Эббершоу, как и ожидал, обнаружил на пороге доктора Уитби. Тот ужасно нервничал. Его тонкие седые волосы прилипли к потному лбу, руки заметно подергивались.
– Доктор Эббершоу, – начал он, – извините, что беспокою вас так поздно, но я должен просить вас об услуге.
– Мой дорогой сэр, разумеется. – Эббершоу излучал благодушие, и его коллега воодушевился.
– Полагаю, вы знаете, – сказал он, – что я личный врач полковника Кумба. Он инвалид уже несколько лет, как вам наверняка известно. На самом деле произошло нечто весьма прискорбное, и хотя мы уже давно понимали, что такой исход неизбежен, это все равно огромное потрясение. Сегодняшний приступ полковника Кумба, увы, оказался смертельным.
Реакция Эббершоу была верхом актерского мастерства: брови взметнулись, рот открылся.
– Боже мой, боже мой! Как это прискорбно! – сказал он с напыщенностью, которая всегда придает молодым людям особенно нелепый вид. – Очень неприятно, – повторил он, словно его осенило. – Вот и конец вечеринке.

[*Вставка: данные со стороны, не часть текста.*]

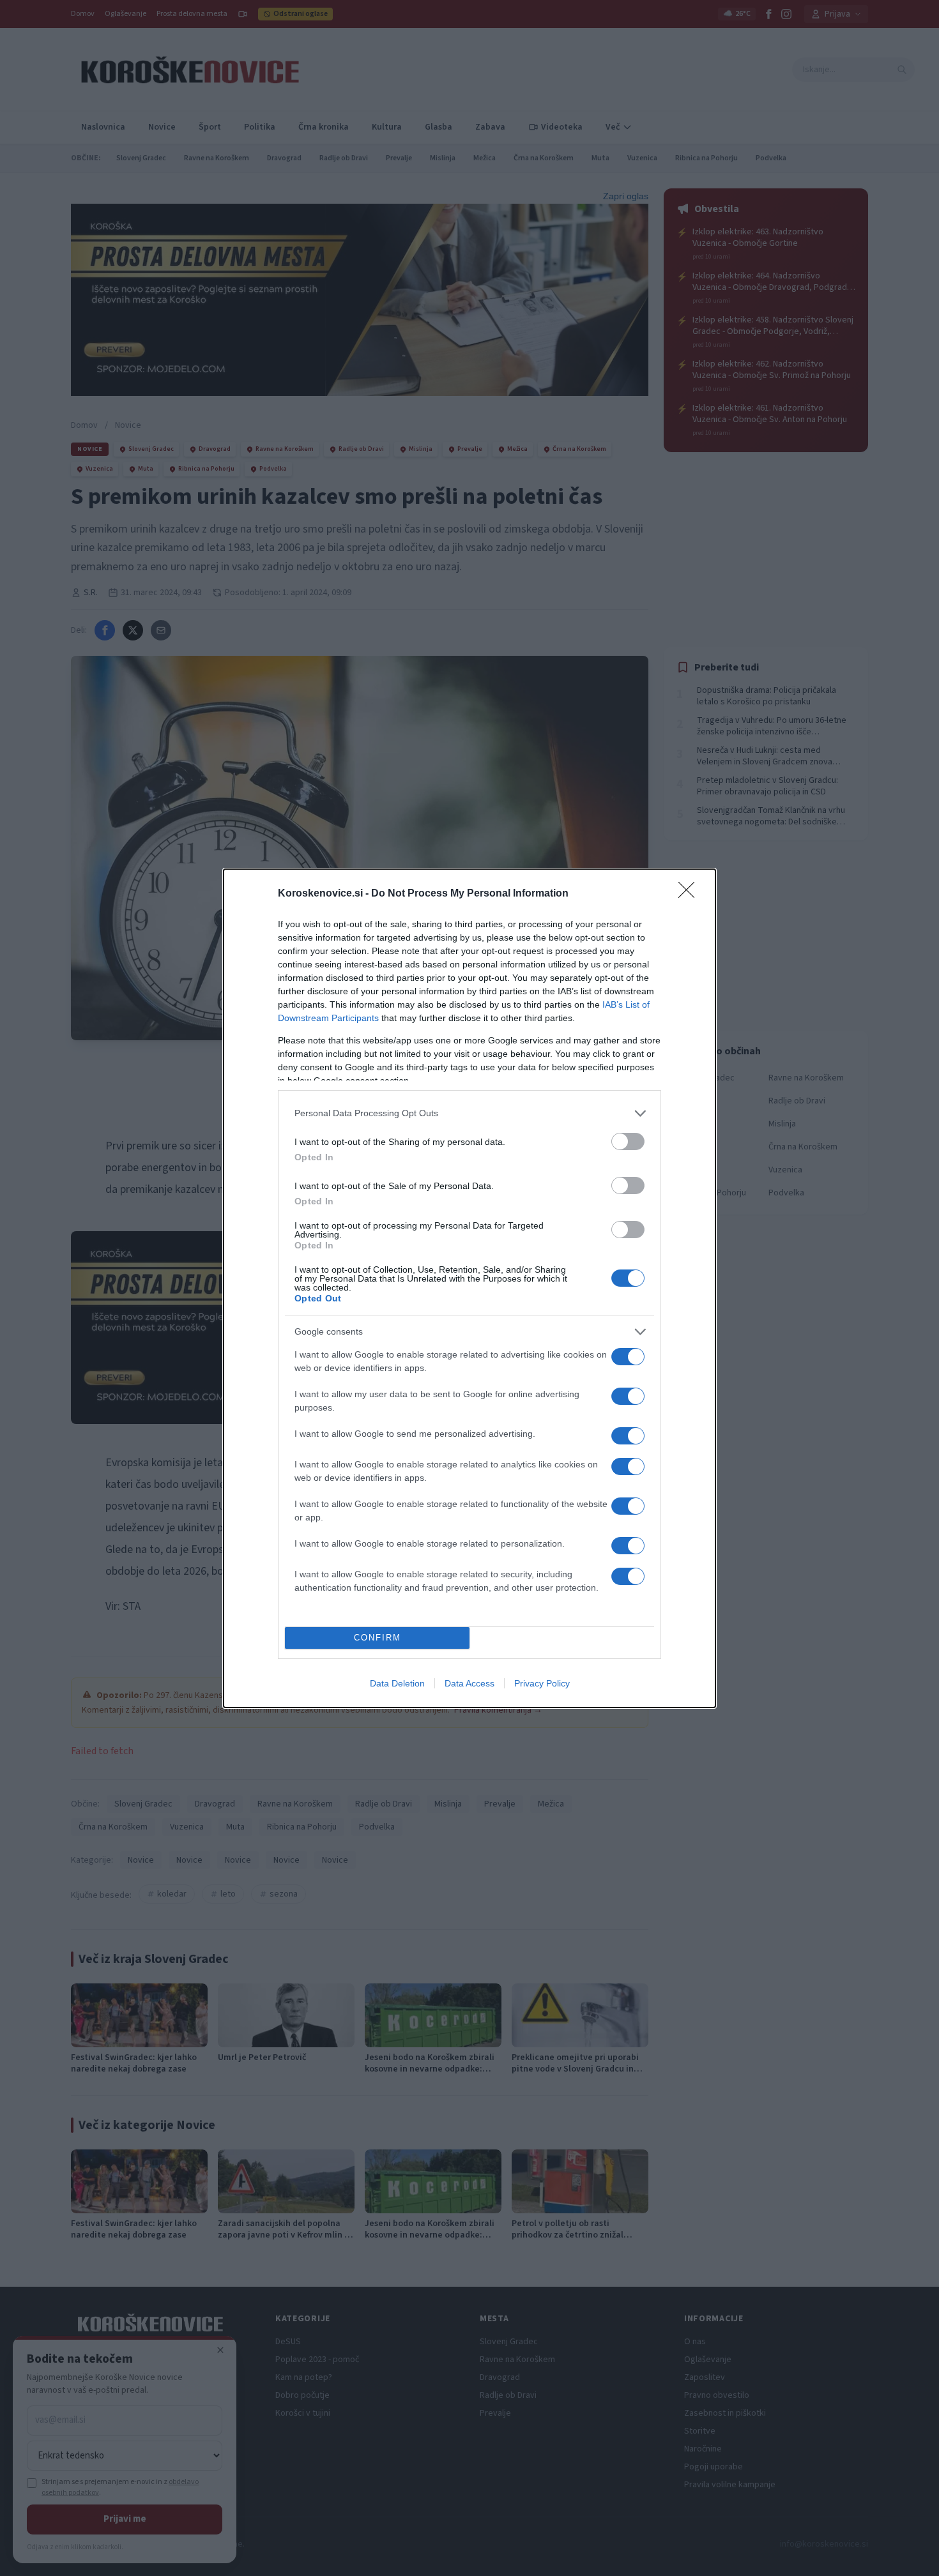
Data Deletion (397, 1683)
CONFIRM (377, 1637)
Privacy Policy (542, 1683)
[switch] (628, 1141)
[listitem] (469, 1113)
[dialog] (469, 1288)
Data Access (469, 1683)
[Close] (690, 894)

– Ну… – заколебался доктор Уитби. – Мы надеемся, что до этого не дойдет.
– Разве нам не нужно разъехаться по домам?! – воскликнул Эббершоу с таким потрясенным видом, что старик поспешил объясниться.

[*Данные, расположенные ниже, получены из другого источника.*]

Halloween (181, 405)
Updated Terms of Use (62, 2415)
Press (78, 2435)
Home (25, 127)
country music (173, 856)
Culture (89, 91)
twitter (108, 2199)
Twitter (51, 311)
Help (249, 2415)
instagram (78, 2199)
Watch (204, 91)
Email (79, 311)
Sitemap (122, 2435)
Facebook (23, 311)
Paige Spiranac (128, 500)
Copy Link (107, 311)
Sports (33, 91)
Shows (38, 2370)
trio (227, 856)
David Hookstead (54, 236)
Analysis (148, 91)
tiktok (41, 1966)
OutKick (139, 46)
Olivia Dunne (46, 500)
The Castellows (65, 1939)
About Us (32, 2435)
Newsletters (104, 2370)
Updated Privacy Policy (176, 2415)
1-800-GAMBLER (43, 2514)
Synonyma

– Покойный был весьма эксцентричной личностью, – доверительно пробормотал доктор Уитби. – Его последним – довольно настойчивым – желанием было продолжить праздник.
– Всем будет тяжело исполнить его желание, – сухо прокомментировал Эббершоу.
– Вот именно. Как раз по этой причине я и пришел к вам. Полковник всегда хотел, чтобы его кремировали после смерти не откладывая, так что позаботился обо всем заранее. Осталась лишь формальность – свидетельство для кремации, и я бы хотел попросить вас его подписать. – Он замялся и взглянул на маленького рыжеволосого человека в халате.
Эббершоу был к этому готов.
– Мой дорогой сэр, разумеется, я сделаю все, что в моих силах. Давайте поднимемся к покойному прямо сейчас!
На лице Уитби не осталось и следа от нервозности, вздох облегчения сорвался с губ старика, пока он провожал услужливого доктора Эббершоу под скрип половиц в коридоре в покои полковника.
Это была огромная, старомодная, плохо освещенная комната с высоким потолком. Одна из стен была обшита панелями, другая – задрапирована тяжелыми шторами, древними и пыльными. «Не лучшее пристанище для инвалида», – подумал Эббершоу.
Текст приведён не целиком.